Provided material: Begin

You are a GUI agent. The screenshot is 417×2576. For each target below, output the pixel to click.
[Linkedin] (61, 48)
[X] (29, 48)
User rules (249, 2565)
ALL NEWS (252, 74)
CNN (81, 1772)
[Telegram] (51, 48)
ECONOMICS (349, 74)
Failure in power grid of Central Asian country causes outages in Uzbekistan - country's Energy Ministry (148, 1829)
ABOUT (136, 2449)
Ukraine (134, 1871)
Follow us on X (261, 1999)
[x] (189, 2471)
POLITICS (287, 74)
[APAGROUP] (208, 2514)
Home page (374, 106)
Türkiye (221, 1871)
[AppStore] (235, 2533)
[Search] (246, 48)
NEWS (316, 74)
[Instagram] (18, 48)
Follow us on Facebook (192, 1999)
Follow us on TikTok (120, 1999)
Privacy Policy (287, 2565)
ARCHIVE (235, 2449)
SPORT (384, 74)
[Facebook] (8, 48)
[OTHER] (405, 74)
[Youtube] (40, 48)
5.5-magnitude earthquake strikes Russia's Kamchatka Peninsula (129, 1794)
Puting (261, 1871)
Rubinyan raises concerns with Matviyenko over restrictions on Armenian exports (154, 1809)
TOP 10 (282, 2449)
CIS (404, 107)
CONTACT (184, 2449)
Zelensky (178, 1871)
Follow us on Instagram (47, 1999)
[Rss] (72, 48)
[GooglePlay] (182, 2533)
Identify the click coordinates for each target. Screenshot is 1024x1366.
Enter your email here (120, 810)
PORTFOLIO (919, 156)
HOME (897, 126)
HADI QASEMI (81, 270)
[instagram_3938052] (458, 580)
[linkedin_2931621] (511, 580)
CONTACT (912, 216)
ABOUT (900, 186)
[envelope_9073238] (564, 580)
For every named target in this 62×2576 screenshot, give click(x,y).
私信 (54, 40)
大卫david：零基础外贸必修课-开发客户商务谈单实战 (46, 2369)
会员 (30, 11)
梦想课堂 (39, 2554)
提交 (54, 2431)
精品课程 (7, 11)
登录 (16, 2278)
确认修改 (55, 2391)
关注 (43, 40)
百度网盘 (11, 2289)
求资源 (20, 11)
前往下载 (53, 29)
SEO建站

Provided material: End

Begin with the first line of the records and reproduce each line as is, ending with the line that holds "ECONOMICS (349, 74)".

You are a GUI agent. The screenshot is 417×2576. For each target below, output the pixel to click.
[Linkedin] (61, 48)
[X] (29, 48)
User rules (249, 2565)
ALL NEWS (252, 74)
CNN (81, 1772)
[Telegram] (51, 48)
ECONOMICS (349, 74)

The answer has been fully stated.